If you know the musical Godspell or at least its songs you will recall that the final number is called, “Long Live God.” As the play is usually staged the rigid body of Jesus – his arms stretched out as if on a cross – is held aloft on the shoulders of a chorus singing the honorific chant, “Long Live God.” At first the theology strikes you as bad since the New Testament nowhere calls Jesus God. When a strong tendency in the fifth century did so without enough reference to his being a human being, a Galilean Jew, it was stigmatized at the Council of Chalcedon as the Monophysite heresy: belief that Jesus had one nature only and that nature overwhelmingly divine. But on second thought the theology of the conclusion of Godspell can be seen to be like that of St. John’s gospel. There, you remember, Thomas the doubter is invited to put his finger into Jesus’ nail-prints and his hand in his side. Upon doing so he cries out in belief, “My lord and my God!” (20:28). This is of a piece with the earlier statement of Jesus in the same gospel, “Philip….Whoever has seen me has seen the Father. How can you say, ‘Show us the Father.’” (14:9). For this evangelist the man Jesus is the revelation of God. To experience him is to know something of the God no eye has seen. He is the chief sacrament, the primary symbol of God. To be a Christian is to come to know God in Jesus Christ.

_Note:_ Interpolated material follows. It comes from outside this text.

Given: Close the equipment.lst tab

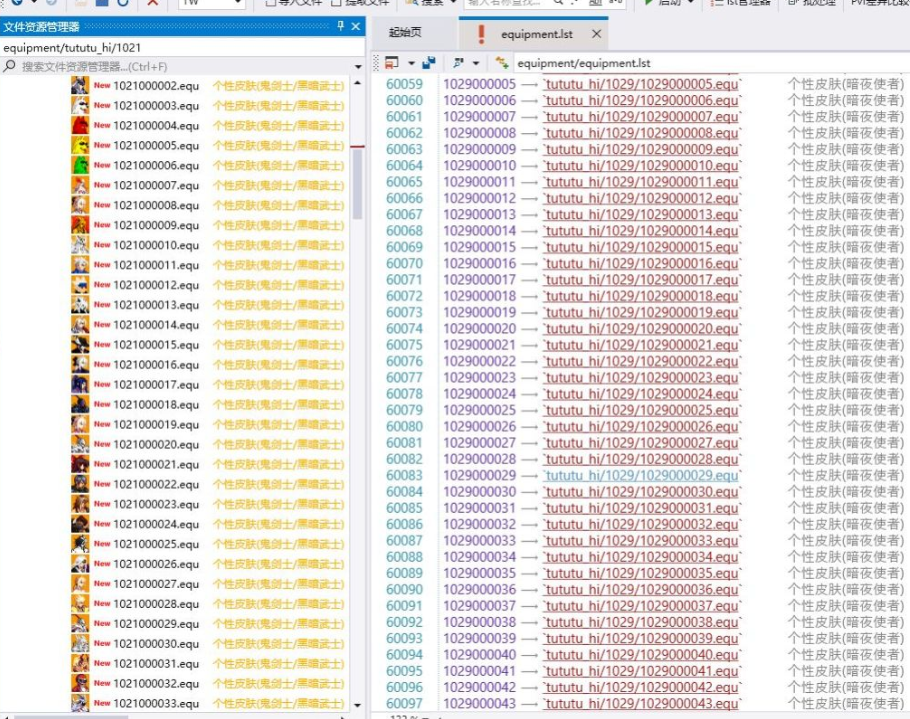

Well, do we have in Sunday’s feast of the Holy Trinity a feast of the unique divine nature in the spirit of Godspell – “Long Live God”? “Praise God above ye heavenly host, praise Father, Son, and Holy Ghost.” If we had such a feast it would be unique in the Christian calendar. Our greatest feasts are Christ-feasts – after them come feasts of Mary, the angels, and the saints. To pray as believers is to celebrate the way God has shown us the divine power in the only Son, Jesus, and in the Spirit-filled community which we ourselves are. So the celebration is not primarily a matter of God made known to us in Christ, or through him, in Peter and Paul or Anthony of Padua or Juliana of Norwich. It is a celebration of God revealed to us in us. God is triune in the measure that we bear the stamp of the Jesus raised up for our salvation and the Spirit breathing in the Church that we are.

In his letter to the Romans, St. Paul says that we are God’s children, heirs by adoption of all God has to give, sons and daughters with Christ the primary son (chapter 8).

Childhood is the one “state in life” that every human being has shared. Each of us knows that there are two persons, living or dead, whose child we are. The dynamics of our relation with that particular man and woman are at work for much of our lives; even if we did not know the one or the other the genetic bond is there. Not all of these relationships with parents are neat and tidy. They evoke strong and often conflicting emotions. Another way of saying this is, it is very hard to imagine being the child of someone other than your own father and mother.

What we are invited to do throughout our lives as believers is to intensify our awareness of what it is to be God’s children. This calls us to complete dependence yet without a loss of our independence. It can give us total security in a love that will never be withdrawn. This experience of the power and solicitude of the One whose child we are is as intense as our experience of self. We come to know a source where we can be nurtured, nourished, and strengthened without losing our adulthood and self-sufficiency. For it is God who begot us, made us the children of God and did it through Jesus Christ in the power of the Spirit. We bear the stamp, the imprint irrevocably of the God whose children we are just as much as we do of our natural parents. That is why the feast of the Trinity is not the feast of the triune God but of us in whom the Father dwells, of whom we would know nothing apart from the Son whom we encounter in a Spirit-filled community. For on our day of baptism we did not receive an incomprehensible formula of words out of Matthew’s gospel; we received a literal parenting. With it came an irreversible set of resemblances to the God who begot us.

That is really what the feast is about. What must this God not be like, the early Church asked itself, who achieved in us the marvel of grace that he did? God went out to us twice out of love, once in the man Jesus, becoming the Son we are called to be like, and again in the community that we go to make up as informing breath or Spirit. In what way should we then be consecrated if not “in the name of the Father, and of the Son, and of the Holy Spirit”? It is the name we bear. The triad of love is the only origin we have. And, as with any family, it is the home to which we hope to return.